Exercise details. Range to reproduce from the entries below: the line with "You are a computer-use agent. Screen dimensions: 1387x868", the line with "Task: Click the 'Tildeles ved lagring' text", and every line in between. Give them exactly and give nothing else.

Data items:

______

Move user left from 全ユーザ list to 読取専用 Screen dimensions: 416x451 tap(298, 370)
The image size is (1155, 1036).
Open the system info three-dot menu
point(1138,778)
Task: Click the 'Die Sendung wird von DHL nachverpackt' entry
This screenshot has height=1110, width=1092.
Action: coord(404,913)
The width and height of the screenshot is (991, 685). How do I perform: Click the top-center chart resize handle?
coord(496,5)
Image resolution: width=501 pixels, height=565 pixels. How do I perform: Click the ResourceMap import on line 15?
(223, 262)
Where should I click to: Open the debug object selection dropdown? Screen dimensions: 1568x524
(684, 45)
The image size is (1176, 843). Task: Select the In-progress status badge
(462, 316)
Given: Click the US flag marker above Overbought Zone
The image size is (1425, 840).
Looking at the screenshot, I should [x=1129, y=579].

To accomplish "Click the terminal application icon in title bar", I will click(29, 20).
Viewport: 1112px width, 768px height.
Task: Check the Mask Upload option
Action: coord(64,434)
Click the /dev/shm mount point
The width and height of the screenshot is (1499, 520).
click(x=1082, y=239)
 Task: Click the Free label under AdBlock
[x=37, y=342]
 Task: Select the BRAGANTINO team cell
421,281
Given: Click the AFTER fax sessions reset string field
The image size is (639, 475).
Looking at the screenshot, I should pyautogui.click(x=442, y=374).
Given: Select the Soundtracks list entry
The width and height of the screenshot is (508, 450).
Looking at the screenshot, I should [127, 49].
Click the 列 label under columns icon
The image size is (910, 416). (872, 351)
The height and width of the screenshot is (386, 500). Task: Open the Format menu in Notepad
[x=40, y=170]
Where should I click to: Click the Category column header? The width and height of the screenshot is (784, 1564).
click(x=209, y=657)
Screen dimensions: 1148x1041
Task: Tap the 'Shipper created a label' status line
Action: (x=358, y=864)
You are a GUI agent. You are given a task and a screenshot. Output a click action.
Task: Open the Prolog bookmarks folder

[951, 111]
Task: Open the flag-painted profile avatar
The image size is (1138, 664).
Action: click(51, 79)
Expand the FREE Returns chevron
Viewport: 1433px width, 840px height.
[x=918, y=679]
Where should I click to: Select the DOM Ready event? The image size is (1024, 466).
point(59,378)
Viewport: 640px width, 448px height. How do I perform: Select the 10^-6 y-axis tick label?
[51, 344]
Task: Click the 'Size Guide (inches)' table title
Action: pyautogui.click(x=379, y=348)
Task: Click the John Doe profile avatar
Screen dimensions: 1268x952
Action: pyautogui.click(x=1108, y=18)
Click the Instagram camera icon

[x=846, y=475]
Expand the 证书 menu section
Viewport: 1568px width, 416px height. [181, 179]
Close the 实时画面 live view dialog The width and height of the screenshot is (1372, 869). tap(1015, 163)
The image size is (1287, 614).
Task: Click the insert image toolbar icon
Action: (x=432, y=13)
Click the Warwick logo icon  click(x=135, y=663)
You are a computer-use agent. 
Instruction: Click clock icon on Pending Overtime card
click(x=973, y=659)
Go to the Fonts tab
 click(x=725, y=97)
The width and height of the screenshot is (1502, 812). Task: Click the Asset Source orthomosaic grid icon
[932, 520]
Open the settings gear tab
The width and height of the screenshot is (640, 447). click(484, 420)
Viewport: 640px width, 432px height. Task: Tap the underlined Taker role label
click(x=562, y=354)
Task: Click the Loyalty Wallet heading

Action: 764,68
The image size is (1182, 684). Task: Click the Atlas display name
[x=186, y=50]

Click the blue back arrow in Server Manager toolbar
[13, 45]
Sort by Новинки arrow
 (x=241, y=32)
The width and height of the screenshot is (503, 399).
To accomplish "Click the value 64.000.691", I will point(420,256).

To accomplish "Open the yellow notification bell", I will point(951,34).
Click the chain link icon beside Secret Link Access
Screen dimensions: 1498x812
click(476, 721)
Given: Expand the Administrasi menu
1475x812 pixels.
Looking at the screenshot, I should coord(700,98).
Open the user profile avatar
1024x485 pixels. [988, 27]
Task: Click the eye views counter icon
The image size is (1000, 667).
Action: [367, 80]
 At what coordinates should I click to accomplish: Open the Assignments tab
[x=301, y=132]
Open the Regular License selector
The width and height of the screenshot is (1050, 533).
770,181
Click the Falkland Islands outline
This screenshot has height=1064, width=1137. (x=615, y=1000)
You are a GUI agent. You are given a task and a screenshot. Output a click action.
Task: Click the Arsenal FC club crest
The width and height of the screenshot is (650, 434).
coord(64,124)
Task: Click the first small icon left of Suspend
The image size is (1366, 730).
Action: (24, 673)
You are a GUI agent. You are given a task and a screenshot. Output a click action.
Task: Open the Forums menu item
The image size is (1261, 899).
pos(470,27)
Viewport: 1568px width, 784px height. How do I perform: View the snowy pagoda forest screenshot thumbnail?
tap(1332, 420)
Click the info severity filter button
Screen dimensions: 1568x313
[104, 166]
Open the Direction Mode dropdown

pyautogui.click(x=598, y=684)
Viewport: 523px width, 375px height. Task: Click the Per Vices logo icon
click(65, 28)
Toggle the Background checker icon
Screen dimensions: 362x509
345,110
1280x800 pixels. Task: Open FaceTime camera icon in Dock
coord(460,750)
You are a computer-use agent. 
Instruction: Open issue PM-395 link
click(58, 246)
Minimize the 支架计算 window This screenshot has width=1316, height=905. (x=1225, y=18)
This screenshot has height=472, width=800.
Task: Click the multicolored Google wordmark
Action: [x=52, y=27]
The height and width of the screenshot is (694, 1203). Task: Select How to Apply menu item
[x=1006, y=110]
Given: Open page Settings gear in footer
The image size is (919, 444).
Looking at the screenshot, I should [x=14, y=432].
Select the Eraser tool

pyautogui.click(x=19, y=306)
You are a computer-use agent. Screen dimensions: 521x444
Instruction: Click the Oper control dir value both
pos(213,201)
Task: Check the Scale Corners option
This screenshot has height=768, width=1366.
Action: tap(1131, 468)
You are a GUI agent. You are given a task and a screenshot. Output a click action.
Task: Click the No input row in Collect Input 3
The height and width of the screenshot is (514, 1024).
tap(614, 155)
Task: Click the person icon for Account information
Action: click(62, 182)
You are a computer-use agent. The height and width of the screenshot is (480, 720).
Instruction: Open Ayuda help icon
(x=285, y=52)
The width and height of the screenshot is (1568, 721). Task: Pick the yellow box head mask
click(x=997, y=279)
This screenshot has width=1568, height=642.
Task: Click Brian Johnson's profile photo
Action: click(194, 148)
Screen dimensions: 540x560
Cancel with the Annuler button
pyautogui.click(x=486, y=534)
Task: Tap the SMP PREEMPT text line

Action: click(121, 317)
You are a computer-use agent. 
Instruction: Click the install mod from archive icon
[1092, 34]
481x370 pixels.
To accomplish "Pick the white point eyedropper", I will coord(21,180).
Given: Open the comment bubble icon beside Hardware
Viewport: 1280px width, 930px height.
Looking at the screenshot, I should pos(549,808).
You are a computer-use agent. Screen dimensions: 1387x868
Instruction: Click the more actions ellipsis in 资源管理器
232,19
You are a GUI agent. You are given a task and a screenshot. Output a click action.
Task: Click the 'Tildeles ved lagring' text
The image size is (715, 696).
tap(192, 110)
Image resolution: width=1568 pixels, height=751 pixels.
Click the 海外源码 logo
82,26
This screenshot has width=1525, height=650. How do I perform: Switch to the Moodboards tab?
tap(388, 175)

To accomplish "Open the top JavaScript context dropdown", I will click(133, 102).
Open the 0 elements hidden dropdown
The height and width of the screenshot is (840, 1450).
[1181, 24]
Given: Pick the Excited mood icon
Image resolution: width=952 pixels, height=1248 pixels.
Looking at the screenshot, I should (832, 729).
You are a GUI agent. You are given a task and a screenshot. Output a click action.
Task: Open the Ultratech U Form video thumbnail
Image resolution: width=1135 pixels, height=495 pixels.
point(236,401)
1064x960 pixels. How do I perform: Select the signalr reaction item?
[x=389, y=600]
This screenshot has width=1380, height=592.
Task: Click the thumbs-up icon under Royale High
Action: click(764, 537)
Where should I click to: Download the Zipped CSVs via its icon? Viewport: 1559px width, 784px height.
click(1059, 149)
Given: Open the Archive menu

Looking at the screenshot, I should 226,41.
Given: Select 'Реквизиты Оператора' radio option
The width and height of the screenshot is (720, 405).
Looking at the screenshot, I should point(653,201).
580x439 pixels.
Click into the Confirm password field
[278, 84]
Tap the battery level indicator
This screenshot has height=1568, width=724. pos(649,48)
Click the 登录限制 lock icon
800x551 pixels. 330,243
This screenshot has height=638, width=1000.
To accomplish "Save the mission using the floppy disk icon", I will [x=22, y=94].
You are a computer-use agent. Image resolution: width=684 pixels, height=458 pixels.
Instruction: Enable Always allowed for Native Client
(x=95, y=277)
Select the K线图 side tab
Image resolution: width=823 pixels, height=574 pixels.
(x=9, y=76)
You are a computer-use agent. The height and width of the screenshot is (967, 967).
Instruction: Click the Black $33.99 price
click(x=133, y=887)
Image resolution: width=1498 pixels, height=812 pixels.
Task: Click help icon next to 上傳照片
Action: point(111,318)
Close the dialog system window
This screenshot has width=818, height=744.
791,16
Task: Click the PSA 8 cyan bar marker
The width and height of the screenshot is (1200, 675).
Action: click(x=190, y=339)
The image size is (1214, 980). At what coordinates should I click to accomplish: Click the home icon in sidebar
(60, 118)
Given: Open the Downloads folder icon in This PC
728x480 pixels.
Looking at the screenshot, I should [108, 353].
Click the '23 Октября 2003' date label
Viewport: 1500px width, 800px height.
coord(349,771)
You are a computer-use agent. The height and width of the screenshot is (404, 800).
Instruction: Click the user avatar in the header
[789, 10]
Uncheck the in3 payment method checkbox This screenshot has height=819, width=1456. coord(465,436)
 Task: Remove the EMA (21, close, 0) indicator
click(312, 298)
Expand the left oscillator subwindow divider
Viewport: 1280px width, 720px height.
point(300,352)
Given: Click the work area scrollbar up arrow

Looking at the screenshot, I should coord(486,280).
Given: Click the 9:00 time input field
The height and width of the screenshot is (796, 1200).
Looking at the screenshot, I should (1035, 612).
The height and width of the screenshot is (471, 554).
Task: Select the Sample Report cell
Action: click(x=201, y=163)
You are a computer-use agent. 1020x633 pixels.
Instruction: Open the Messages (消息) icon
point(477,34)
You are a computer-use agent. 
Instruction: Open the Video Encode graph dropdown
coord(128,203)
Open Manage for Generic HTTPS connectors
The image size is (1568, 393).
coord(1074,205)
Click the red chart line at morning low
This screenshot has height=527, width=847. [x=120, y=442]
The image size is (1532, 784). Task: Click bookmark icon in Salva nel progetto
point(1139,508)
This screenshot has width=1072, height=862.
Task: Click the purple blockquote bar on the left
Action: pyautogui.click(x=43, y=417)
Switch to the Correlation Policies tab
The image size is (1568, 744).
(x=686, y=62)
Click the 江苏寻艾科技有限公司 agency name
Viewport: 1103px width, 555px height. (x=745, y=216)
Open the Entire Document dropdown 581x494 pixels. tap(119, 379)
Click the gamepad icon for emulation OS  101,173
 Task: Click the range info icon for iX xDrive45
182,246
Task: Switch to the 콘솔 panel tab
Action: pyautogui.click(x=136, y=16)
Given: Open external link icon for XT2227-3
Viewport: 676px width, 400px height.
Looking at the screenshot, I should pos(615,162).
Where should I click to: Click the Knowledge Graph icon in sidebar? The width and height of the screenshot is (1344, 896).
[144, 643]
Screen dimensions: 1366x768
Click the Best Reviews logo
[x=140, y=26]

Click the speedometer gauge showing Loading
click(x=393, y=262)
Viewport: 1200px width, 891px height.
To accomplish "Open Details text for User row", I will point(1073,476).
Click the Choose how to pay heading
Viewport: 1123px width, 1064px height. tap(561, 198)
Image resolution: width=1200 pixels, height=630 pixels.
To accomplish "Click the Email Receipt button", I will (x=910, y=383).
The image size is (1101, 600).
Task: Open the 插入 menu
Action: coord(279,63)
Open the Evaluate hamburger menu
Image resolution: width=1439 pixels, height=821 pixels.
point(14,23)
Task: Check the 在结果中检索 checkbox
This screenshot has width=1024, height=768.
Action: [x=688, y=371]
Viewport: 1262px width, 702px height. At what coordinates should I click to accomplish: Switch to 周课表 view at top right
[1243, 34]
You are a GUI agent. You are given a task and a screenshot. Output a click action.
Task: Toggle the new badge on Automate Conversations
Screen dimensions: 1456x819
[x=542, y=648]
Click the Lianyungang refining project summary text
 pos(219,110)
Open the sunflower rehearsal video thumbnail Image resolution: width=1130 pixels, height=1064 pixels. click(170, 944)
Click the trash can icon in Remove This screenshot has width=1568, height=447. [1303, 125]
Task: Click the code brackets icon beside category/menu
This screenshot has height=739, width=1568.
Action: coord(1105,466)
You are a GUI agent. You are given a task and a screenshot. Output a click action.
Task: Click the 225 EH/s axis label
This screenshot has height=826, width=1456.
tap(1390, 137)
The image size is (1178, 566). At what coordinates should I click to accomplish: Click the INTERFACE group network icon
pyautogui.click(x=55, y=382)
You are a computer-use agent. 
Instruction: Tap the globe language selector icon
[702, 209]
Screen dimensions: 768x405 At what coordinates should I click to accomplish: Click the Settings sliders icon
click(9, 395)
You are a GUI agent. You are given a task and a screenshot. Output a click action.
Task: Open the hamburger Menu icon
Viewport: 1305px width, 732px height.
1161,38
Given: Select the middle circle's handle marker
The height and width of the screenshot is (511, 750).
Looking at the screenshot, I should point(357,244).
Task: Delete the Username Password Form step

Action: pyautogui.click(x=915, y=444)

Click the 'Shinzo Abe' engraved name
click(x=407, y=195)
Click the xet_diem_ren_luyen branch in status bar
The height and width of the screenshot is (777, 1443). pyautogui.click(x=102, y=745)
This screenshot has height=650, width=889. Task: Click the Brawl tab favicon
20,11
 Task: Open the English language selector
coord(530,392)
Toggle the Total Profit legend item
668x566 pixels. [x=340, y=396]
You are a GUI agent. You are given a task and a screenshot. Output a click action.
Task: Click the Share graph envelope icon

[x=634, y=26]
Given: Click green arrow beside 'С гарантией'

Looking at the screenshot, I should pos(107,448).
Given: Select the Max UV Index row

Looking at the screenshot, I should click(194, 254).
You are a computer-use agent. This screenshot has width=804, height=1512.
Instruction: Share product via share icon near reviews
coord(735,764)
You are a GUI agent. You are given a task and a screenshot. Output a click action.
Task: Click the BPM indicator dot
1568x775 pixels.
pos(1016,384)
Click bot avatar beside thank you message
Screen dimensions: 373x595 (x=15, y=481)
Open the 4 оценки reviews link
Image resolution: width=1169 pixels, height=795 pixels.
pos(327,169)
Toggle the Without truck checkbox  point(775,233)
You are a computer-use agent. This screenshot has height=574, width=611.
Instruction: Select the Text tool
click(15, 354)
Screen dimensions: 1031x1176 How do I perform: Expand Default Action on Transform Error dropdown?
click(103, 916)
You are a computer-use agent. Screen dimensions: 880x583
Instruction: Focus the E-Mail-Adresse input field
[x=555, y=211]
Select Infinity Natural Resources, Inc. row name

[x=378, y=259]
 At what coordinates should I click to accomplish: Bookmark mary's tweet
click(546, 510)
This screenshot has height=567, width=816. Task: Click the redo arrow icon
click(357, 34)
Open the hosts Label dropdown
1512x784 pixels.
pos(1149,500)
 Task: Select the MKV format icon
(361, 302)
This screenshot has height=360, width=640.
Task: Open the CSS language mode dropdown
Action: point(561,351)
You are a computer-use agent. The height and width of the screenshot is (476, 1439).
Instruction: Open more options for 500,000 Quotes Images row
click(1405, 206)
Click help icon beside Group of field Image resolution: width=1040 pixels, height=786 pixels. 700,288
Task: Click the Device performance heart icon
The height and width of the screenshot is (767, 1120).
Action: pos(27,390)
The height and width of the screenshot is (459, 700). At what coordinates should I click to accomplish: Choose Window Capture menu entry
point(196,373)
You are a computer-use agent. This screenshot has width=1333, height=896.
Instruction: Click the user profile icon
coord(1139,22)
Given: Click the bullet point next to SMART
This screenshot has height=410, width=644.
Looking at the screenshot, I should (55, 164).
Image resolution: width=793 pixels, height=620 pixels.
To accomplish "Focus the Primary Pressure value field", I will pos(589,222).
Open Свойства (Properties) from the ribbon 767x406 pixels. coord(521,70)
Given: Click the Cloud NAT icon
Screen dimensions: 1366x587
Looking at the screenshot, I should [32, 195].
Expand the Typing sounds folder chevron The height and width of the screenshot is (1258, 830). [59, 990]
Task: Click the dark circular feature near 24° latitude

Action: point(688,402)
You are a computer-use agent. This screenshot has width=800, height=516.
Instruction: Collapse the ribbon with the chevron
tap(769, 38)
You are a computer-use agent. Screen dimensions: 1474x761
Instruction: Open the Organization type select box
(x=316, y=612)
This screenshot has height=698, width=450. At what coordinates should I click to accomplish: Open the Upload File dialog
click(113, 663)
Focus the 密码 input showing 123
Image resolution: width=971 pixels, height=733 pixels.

______

Response to the task.
You are a computer-use agent. Screen dimensions: 1387x868
Instruction: Click the more actions ellipsis in 资源管理器
232,19
You are a GUI agent. You are given a task and a screenshot. Output a click action.
Task: Click the 'Tildeles ved lagring' text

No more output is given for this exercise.